-- Begin --
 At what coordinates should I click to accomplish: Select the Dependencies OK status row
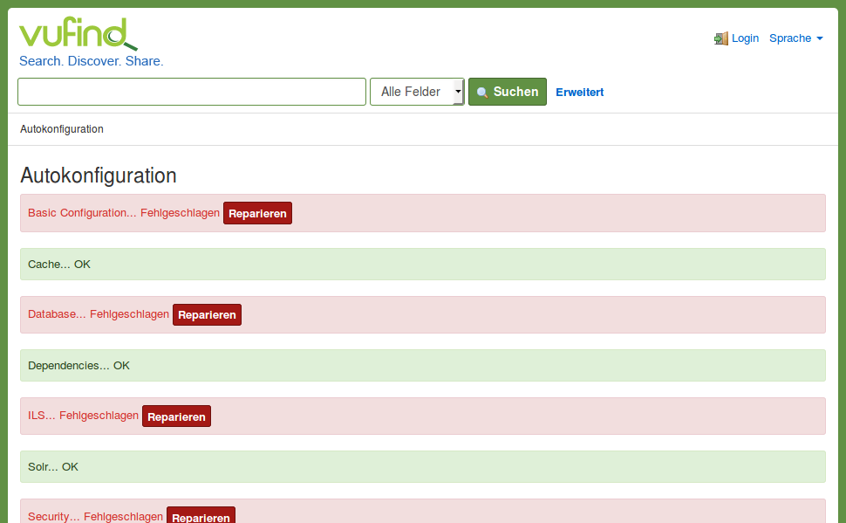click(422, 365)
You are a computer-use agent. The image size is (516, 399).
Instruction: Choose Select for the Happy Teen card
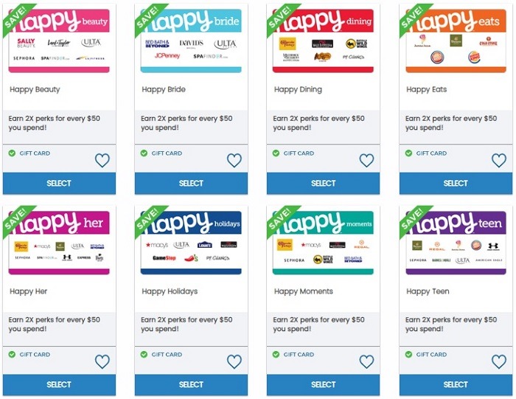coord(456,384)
-- End --
-- Begin --
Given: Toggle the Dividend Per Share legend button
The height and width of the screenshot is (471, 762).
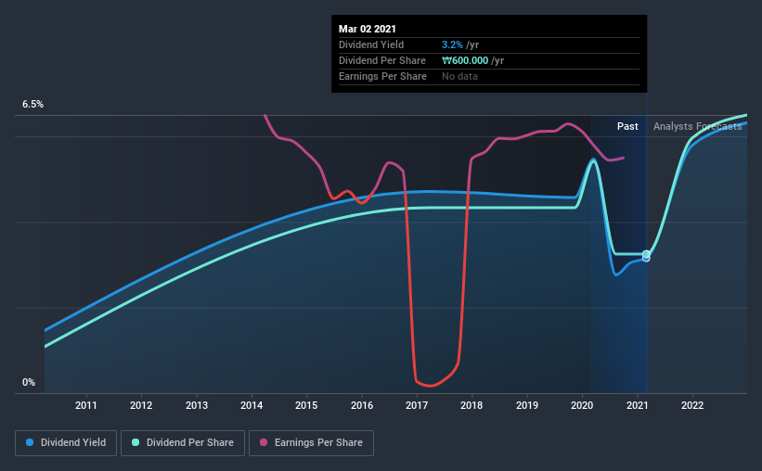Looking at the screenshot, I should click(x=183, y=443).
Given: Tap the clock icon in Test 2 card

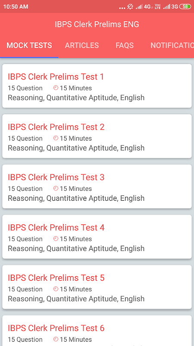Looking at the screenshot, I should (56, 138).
-- End --
▶ **Exercise**
Copy the lines of the items starting at the line containing "You are a computer-use" and ending at the line containing "coord(456,384)", with both of those lines included. Leave out the pictures.

▶ **Answer to this problem**
You are a computer-use agent. The image size is (516, 399).
Instruction: Choose Select for the Happy Teen card
coord(456,384)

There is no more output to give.